Este artículo se publicó hace 14 años.
Las batallas del poeta
Luis García Montero
Pasear con José Emilio Pacheco por la Colonia Roma de México supone comprender que toda ciudad es una alegoría. Convivimos con una realidad en la que las ausencias están presentes. Y José Emilio se acuerda de todas las cosas, como recuerda versos, libros, autores. La lección de México, la destrucción de edificios maravillosos para levantar feos mamotretos, le sirvió para ser precavido con las rupturas literarias. Conserva un respeto extremo por la tradición que, encarnado en vida, se convierte en una forma de sabiduría.
El respeto por la tradición no puede confundirse con el tradicionalismo. Los clásicos enseñan sobre todo a buscar respuestas literarias a un tiempo, a perseguir las palabras de cada nueva realidad. Y aunque la fluidez de la vida tenga algo de cíclico, y la barbarie del pasado se repita en la violencia del siglo XX, la poesía no puede paralizarse en su oficio de sentir, interpretar y nombrar la realidad. Por eso, después de irrumpir en la historia de la poesía con un libro de perfección simbolista, Los elementos de la noche (1963), reeditado en España por Visor, apostó por una vuelta de tuerca estilística en No me preguntes cómo pasa el tiempo (1969) y escribió su Disertación sobre la consonancia para explicarse con los preceptistas que, en nombre del pasado, suelen repetir asustados: "Esto no es poesía".

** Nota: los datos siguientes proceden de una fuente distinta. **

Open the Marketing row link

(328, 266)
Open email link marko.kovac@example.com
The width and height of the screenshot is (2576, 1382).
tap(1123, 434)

La poesía de José Emilio es clásica y aventurera. Su obra ha levantado una épica íntima y seca que pone palabras a la desolación, a la injusticia, a la belleza y a la ley de extranjería que siente cualquier ser humano que no se humilla ante el poder. Ese es su oficio de poeta. No se trata ni de un pesimista, ni de un optimista, sino de alguien que ha hecho de la lucidez su forma de resistencia.
* Poeta. Autor de Mañana no será lo que Dios quiera.